PEARL: A Phase Ib/II Biomarker Study of Adding Radiation Therapy to Pembrolizumab Before Neoadjuvant Chemotherapy in Human Epidermal Growth Factor Receptor 2–Negative Breast Cancer

PURPOSE To assess safety and immune biomarkers after preoperative radiation therapy (RT) and anti-PD1 therapy in breast cancer. MATERIALS AND METHODS A phase I/IIb trial of pembrolizumab with RT was conducted in patients with triple-negative breast cancer (TNBC) and hormone receptor–positive/human epidermal growth factor receptor 2–negative (HR+/HER2–) breast cancer. All received pembrolizumab followed by a second cycle + RT (anti-PD1/RT) of 24 Gy/three daily fractions delivered to the breast tumor and then neoadjuvant chemotherapy (NAC).
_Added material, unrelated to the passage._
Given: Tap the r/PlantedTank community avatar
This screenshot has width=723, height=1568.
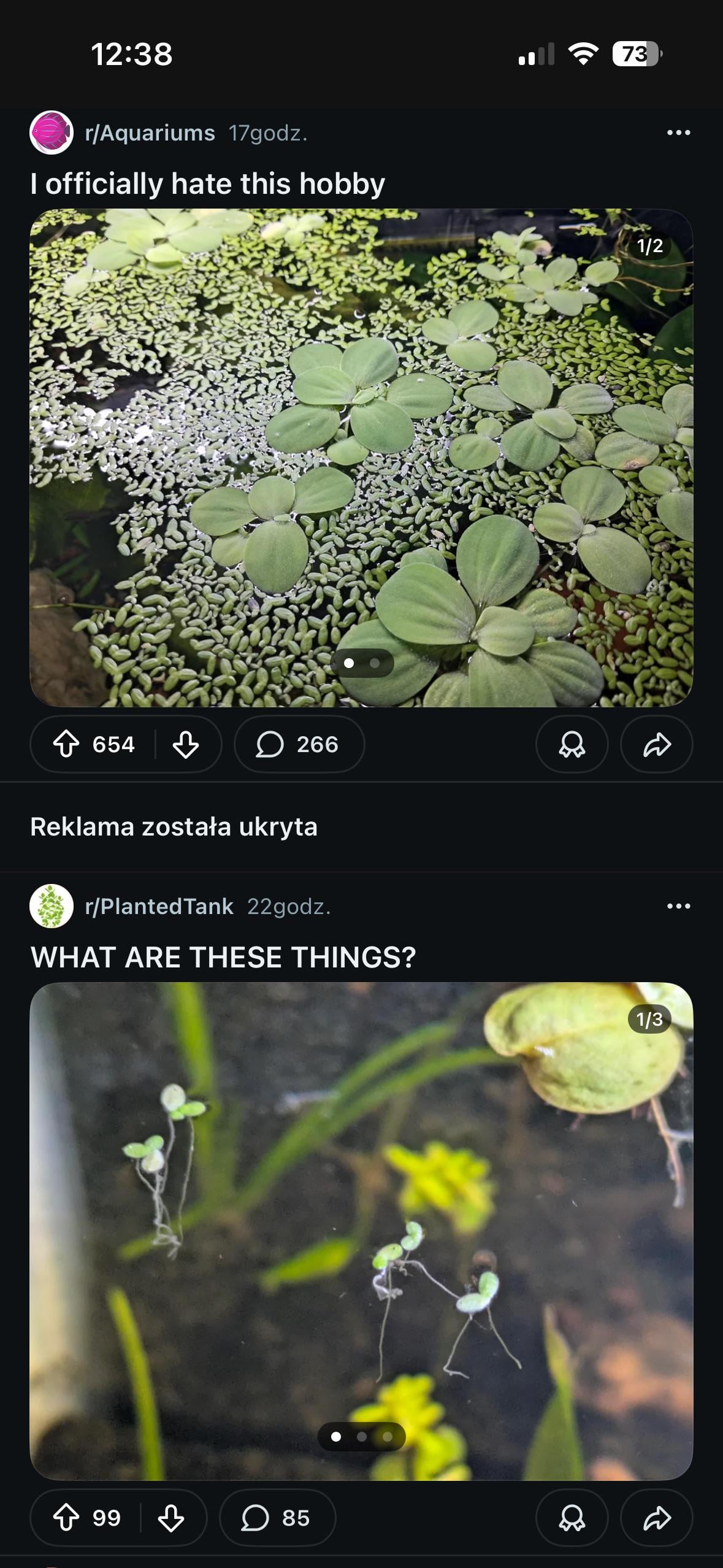Looking at the screenshot, I should (x=52, y=906).
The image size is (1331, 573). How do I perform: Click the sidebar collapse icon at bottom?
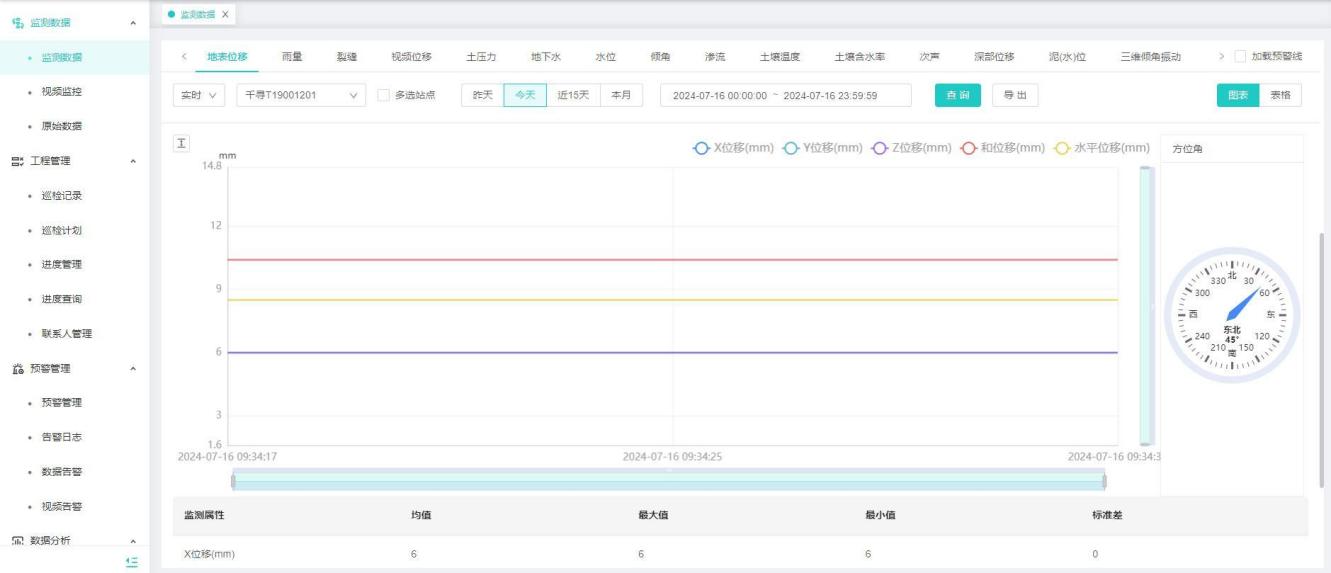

Blood and tumor biopsies were obtained at baseline, after anti-PD1, and after anti–PD-RT. Coprimary end points were safety and change in tumor-infiltrating lymphocytes (TILs). Secondary end points were pathologic complete response (pCR), residual cancer burden (RCB) rates, and event-free survival (EFS). RESULTS Sixty-six patients with stage I-III breast cancer (54 TNBC, 12 HR+/HER2–) were enrolled. The median follow-up was 32 months. Safety end point was met. Incidence of grade ≥3 toxicities was 41%. The pCR rate was 59.2%, 33.3%, and 54.5% for the TNBC, HR+/HER2–, and entire cohort, respectively. A total of 77.8% of TNBC and 41.6% of HR+/HER2– had a near pCR (RCB 0-1). The 3-year EFS was 80%. In the entire cohort, PD-L1 expression increased after anti-PD1 (median Combined Positive Score [CPS], 7.49-23.20; 95% CI, –41.88 to –6.30; P = .044) and anti-PD1/RT (median CPS, 7.49-23.41; 95% CI, –41.88 to –6.30; P = .009), compared with baseline. In TNBC, adding RT to anti-PD1 significantly decreased TILs (28.9%-17.1%; 95% CI, 2.46 to 21.09; P = .014). Baseline TILs correlated with PD-L1 expression and TNF-a. CONCLUSION Preoperative RT with pembrolizumab is safe and results in high pCR rates and 3-year EFS, despite the lack of pembrolizumab during NAC. PD-L1 and TILs may be predictive biomarkers for preoperative anti-PD1/RT response. Reduction in TILs after adding RT to anti-PD1 highlights the importance of treatment sequencing.